— BEGIN —

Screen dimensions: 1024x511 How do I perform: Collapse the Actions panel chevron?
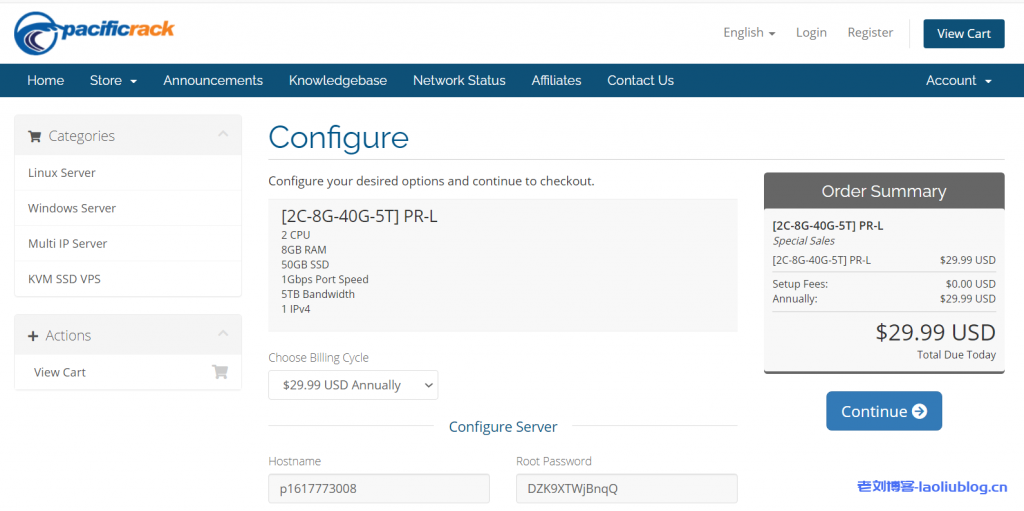pyautogui.click(x=222, y=334)
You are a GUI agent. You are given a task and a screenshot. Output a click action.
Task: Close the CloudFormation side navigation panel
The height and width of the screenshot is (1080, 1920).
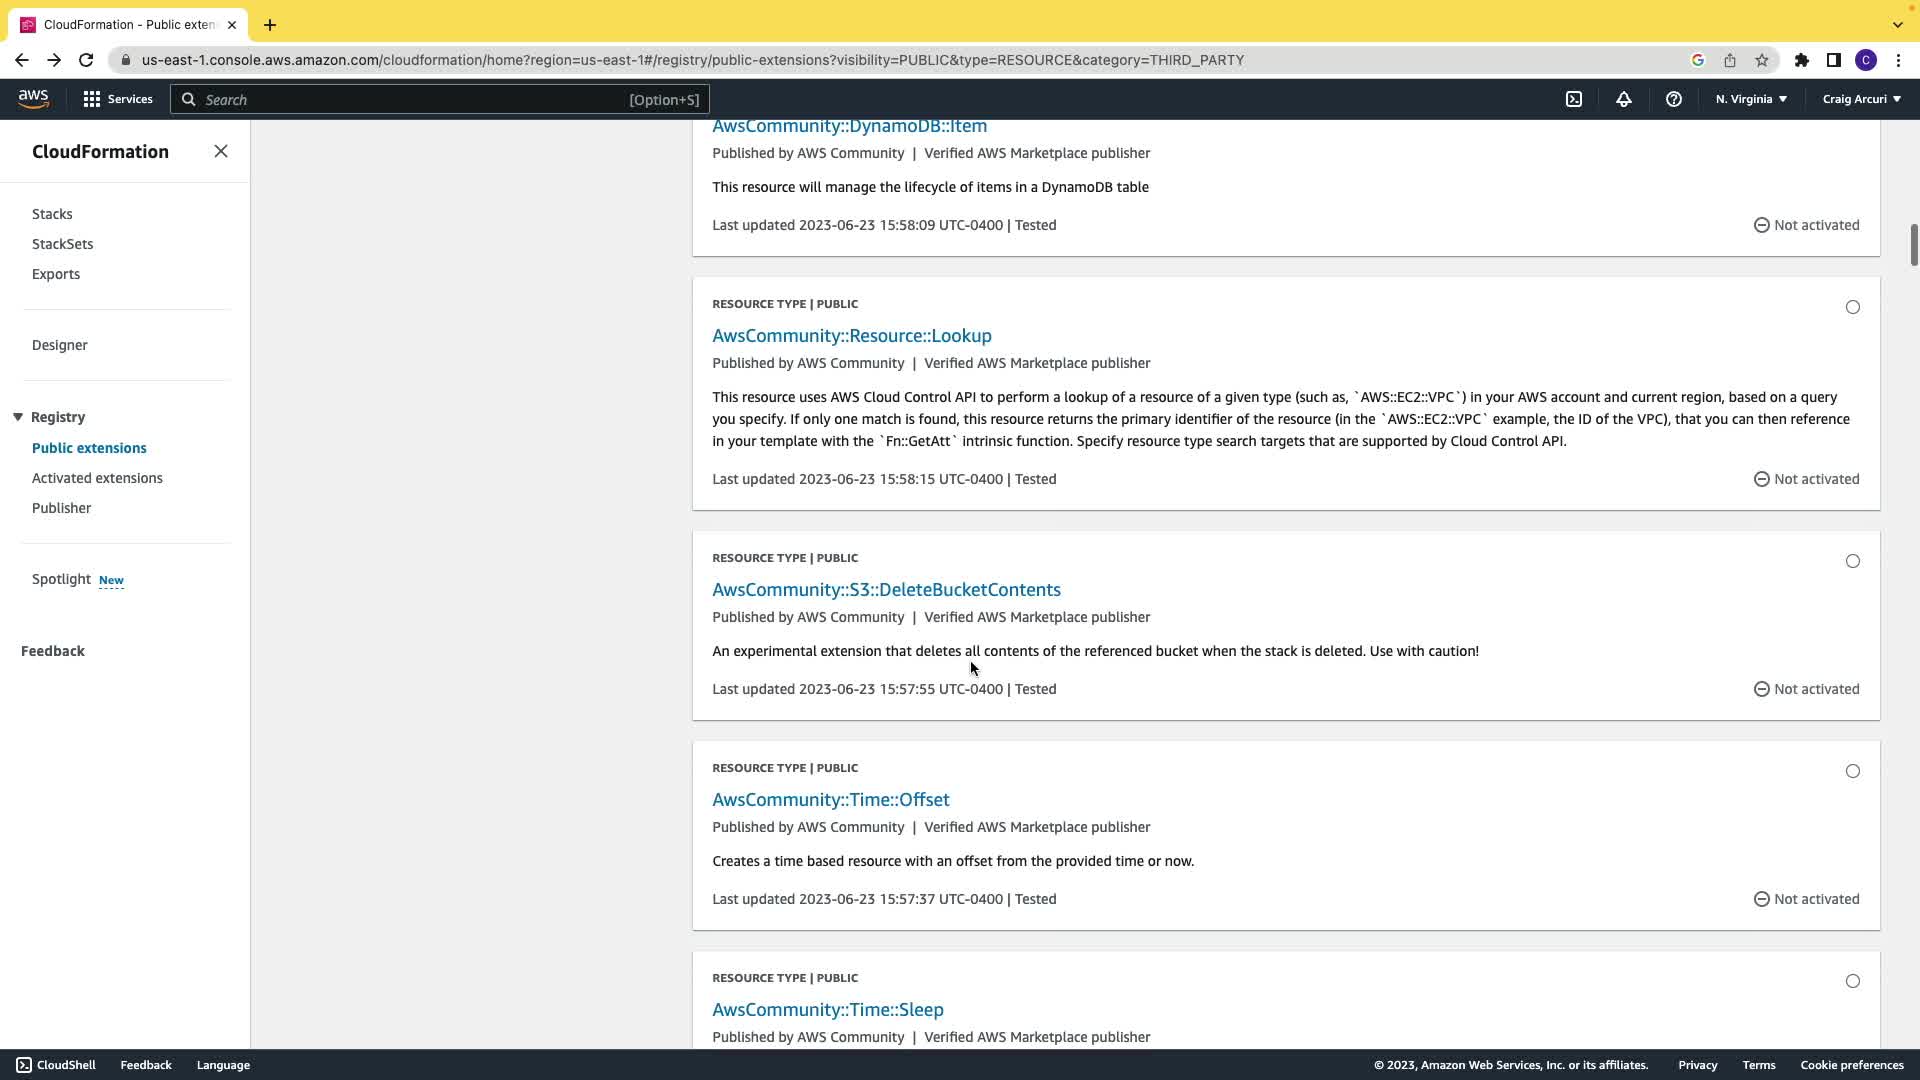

— END —

▶ [WRITTEN REQUEST]:
Put the data above into a numbered list with one line per item, skipping blank lines. Leave the pictures out.

▶ [WRITTEN SOLUTION]:
1. Screen dimensions: 1024x511 How do I perform: Collapse the Actions panel chevron?
2. pyautogui.click(x=222, y=334)
3. You are a GUI agent. You are given a task and a screenshot. Output a click action.
4. Task: Close the CloudFormation side navigation panel
5. The height and width of the screenshot is (1080, 1920).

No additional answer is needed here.